"... Comparative Statistics 2006 is an opportunity for each of us to see what others are doing. It offers tough reality testing, which may not be comfortable for congregations (or anyone) to do. Of course, statistics do not constitute the total reality, sometimes not even the most important part. But these numbers do provide a variety of windows on church, where money or members or modes of leadership can be compared within and among particular populations. ..."For those who want statistics, this article points to a series of PDF files that paint a picture of the PC(USA) and its overall decline in numbers. This annual decline seems to have accelerated from about 1% in the mid 1990s t0 around a 2% yearly loss since 2003.
The introduction ends with a statement that "... It is not a question of what Presbyterians are doing wrong, but rather what are others doing right. ..." While this may sound comforting, there are a not insignificant number of loyal Presbyterians who believe that there are systemic flaws in the way the PC(USA) operates, and these need to be acknowledged and addressed. It will do us little good to revamp our worship and Christian education offerings if we can't attract the young families who are crucial to a growing Church.

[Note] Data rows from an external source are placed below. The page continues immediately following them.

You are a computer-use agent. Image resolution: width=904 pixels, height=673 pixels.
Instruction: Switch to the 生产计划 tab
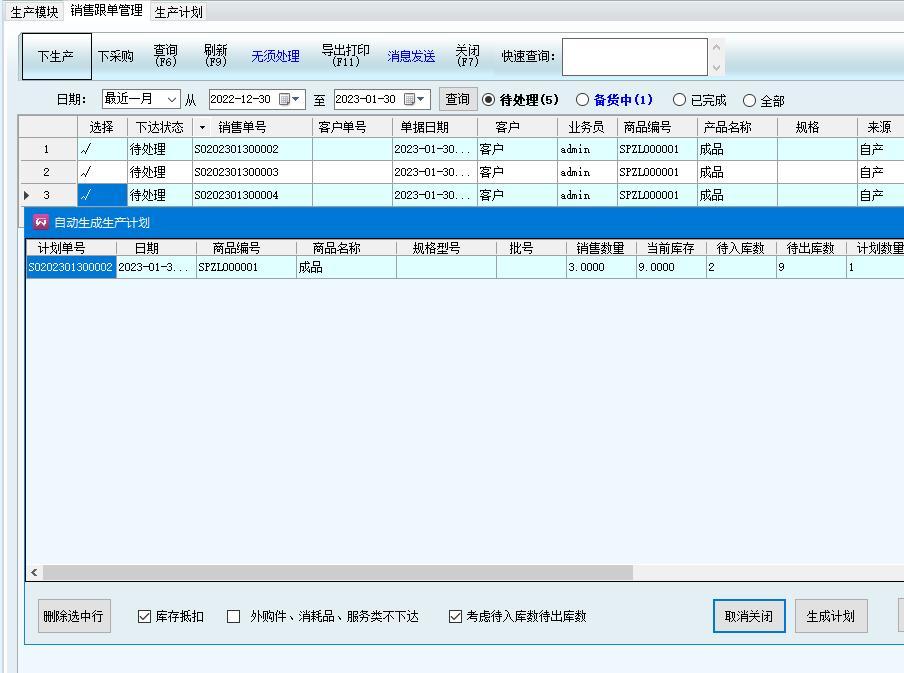[178, 12]
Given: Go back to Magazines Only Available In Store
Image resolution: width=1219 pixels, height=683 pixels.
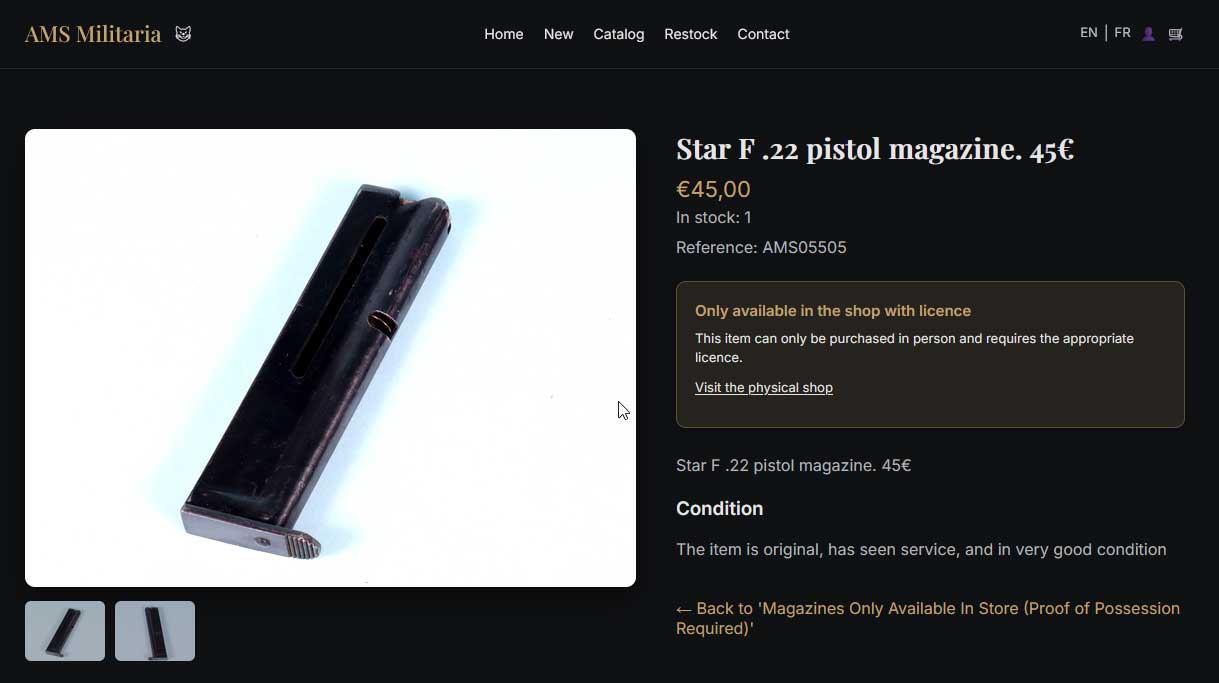Looking at the screenshot, I should [x=928, y=618].
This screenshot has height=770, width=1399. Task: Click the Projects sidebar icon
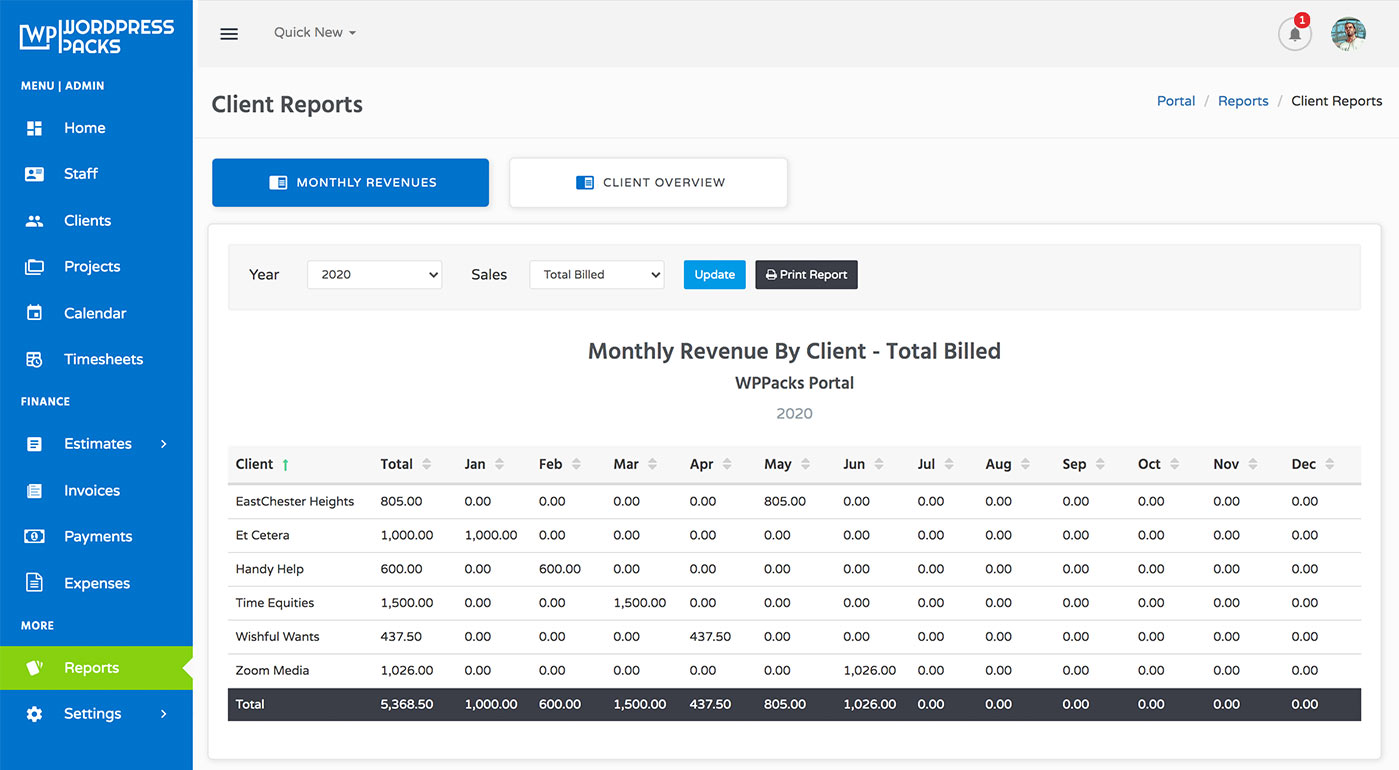34,266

On the upside, both contributions per member and percentage of the budget allocated for local mission and program are both up significantly.
These reports do not deal with individual congregations, except a list of the 15 largest congregations in the PC(USA). There are, to be sure, congregations that are growing, and these would be a logical resource for ideas on what works in a Reformed context.
We should be willing and able to fix what needs to be fixed, learn from other Christian bodies what needs to be learned, and above all remember Who it is that calls us all together as a Church.